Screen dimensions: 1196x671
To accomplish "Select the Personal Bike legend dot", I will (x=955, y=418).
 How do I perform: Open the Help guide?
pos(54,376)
==
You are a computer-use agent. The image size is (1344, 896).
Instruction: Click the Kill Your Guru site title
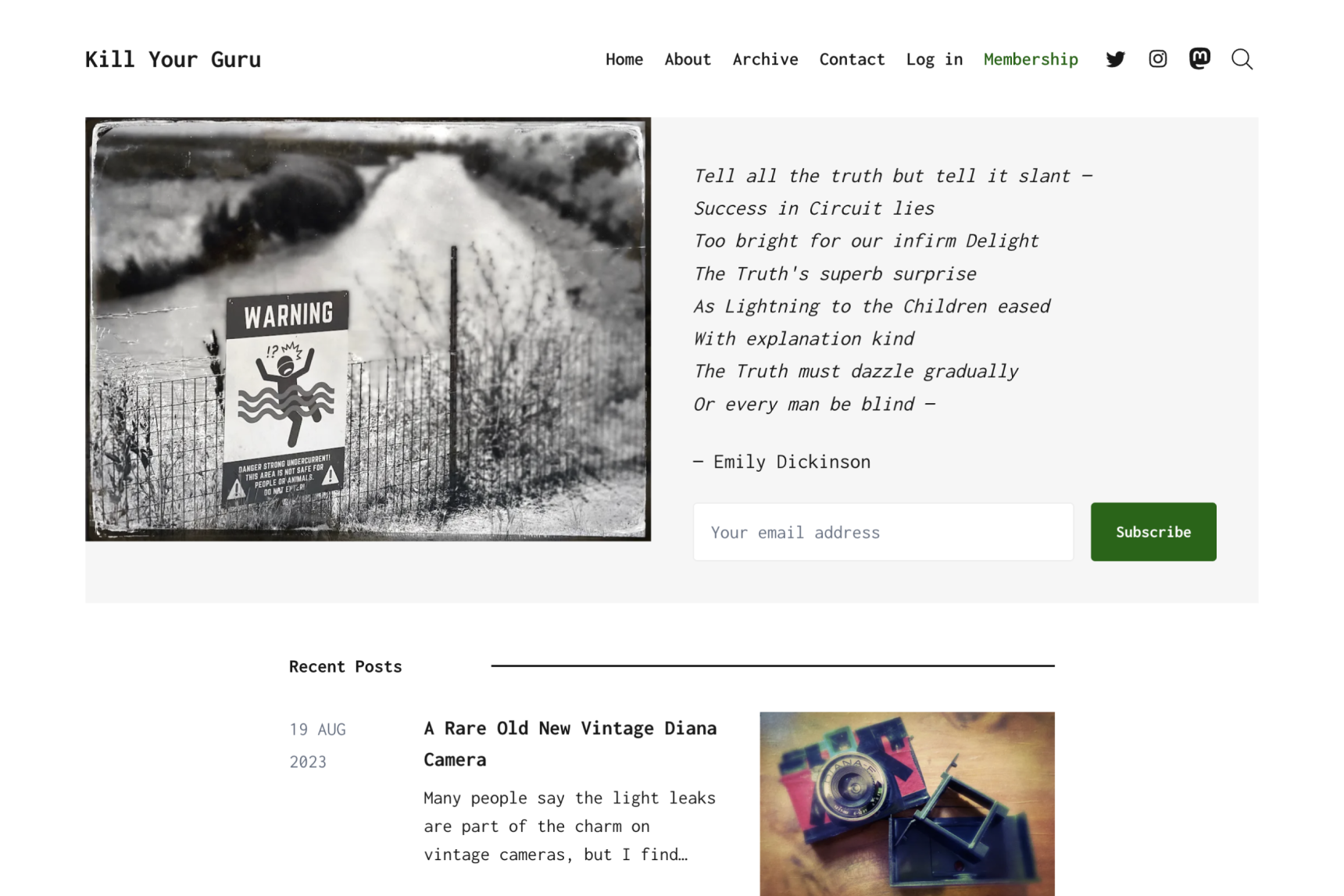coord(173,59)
==
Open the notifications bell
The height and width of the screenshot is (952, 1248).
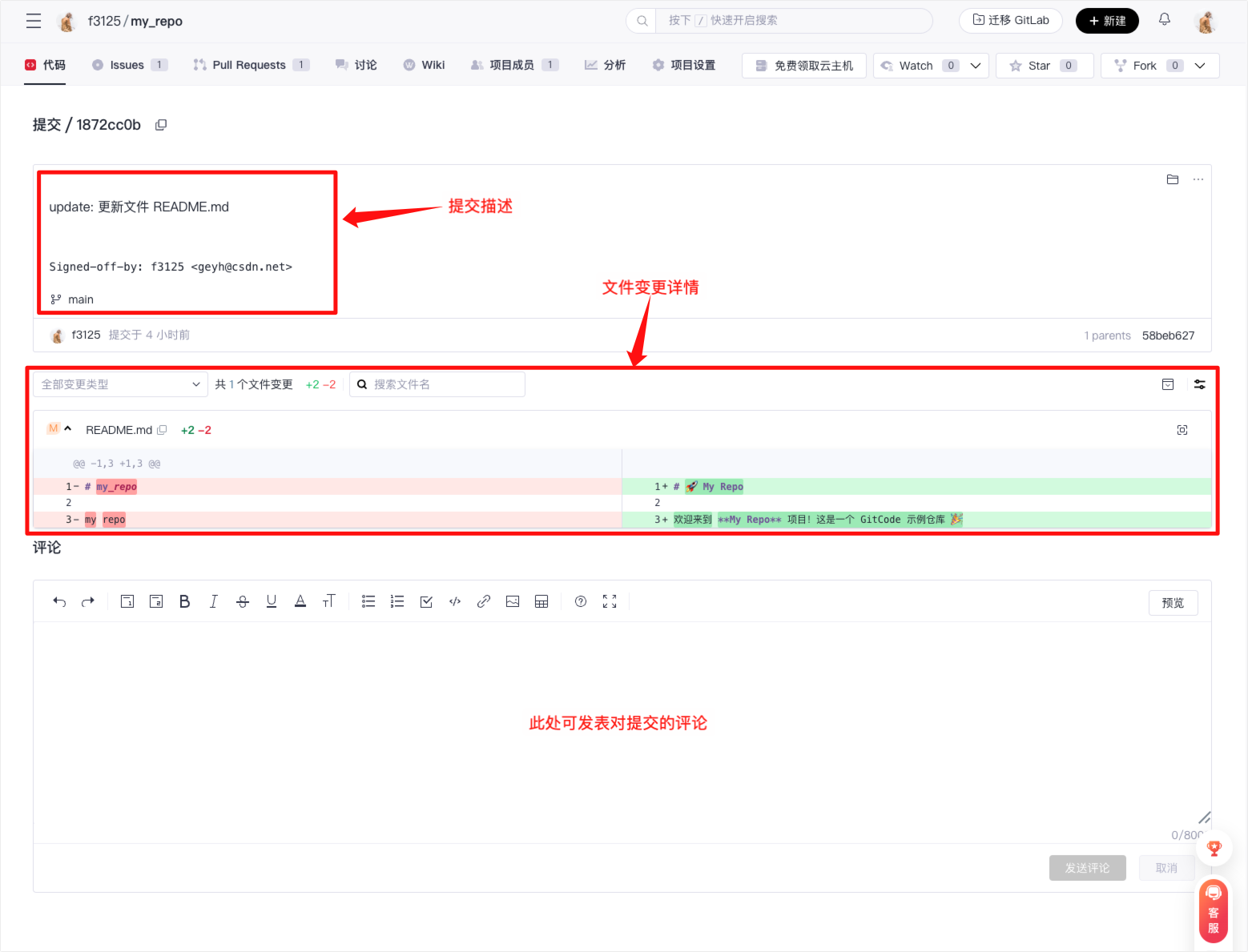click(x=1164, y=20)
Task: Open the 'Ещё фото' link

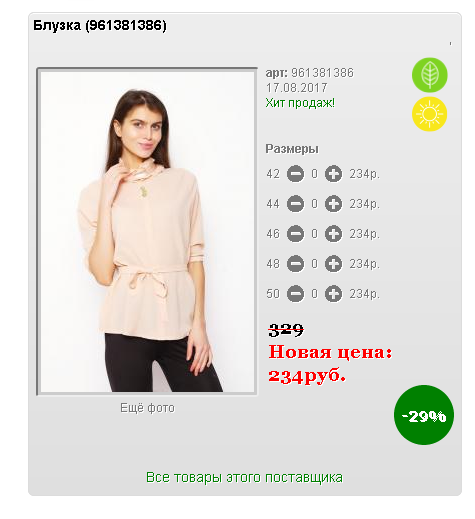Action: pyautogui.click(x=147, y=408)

Zadanie pisemne: Przepisz fragment, który zaczyna się wierszem zawierającym "Screen dimensions: 1196x671", a kończy wierszem zawierającym "pos(54,376)". Zastąp w nim "Help" przez "Support", a resztę zostaw bez zmian.

Odpowiedź pisemna:
Screen dimensions: 1196x671
To accomplish "Select the Personal Bike legend dot", I will (x=955, y=418).
 How do I perform: Open the Support guide?
pos(54,376)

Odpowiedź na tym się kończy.